• **To be done**
Output everything from the line that contains "Tap the 'Darf nicht leer sein.' error message" down to the line that contains "Action: tap(690, 235)", reproduced exactly with both of those lines included.

[Lines of data]

>>>

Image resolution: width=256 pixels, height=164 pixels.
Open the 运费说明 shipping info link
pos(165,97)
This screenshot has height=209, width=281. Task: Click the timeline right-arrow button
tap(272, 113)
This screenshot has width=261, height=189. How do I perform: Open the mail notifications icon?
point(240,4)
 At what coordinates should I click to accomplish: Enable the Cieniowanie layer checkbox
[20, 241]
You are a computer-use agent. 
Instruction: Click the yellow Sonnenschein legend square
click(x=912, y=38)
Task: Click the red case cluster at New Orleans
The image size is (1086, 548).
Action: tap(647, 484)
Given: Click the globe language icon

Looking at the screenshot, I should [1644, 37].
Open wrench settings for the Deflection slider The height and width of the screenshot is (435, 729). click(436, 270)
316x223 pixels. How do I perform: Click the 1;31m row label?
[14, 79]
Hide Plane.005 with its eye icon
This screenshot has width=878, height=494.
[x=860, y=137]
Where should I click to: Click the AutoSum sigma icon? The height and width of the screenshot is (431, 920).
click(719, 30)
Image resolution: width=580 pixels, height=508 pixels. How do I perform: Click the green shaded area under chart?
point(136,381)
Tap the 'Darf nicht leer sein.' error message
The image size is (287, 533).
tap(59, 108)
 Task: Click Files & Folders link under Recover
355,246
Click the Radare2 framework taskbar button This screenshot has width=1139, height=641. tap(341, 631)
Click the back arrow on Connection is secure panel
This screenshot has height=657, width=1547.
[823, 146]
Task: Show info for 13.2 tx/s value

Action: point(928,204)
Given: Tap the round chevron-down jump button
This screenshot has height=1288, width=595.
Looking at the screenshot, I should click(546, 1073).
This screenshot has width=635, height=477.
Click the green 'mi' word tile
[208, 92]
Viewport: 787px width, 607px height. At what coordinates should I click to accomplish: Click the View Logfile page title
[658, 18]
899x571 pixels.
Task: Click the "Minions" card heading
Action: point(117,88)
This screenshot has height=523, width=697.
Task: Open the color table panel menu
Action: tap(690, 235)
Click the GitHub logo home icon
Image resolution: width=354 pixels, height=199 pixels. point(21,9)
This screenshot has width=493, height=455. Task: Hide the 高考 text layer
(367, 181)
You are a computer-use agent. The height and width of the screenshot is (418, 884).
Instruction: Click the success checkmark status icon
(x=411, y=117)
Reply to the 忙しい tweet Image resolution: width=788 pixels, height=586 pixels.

<<<

• **Complete answer**
Tap the 'Darf nicht leer sein.' error message
The image size is (287, 533).
tap(59, 108)
 Task: Click Files & Folders link under Recover
355,246
Click the Radare2 framework taskbar button This screenshot has width=1139, height=641. tap(341, 631)
Click the back arrow on Connection is secure panel
This screenshot has height=657, width=1547.
[823, 146]
Task: Show info for 13.2 tx/s value

Action: point(928,204)
Given: Tap the round chevron-down jump button
This screenshot has height=1288, width=595.
Looking at the screenshot, I should click(546, 1073).
This screenshot has width=635, height=477.
Click the green 'mi' word tile
[208, 92]
Viewport: 787px width, 607px height. At what coordinates should I click to accomplish: Click the View Logfile page title
[658, 18]
899x571 pixels.
Task: Click the "Minions" card heading
Action: point(117,88)
This screenshot has height=523, width=697.
Task: Open the color table panel menu
Action: tap(690, 235)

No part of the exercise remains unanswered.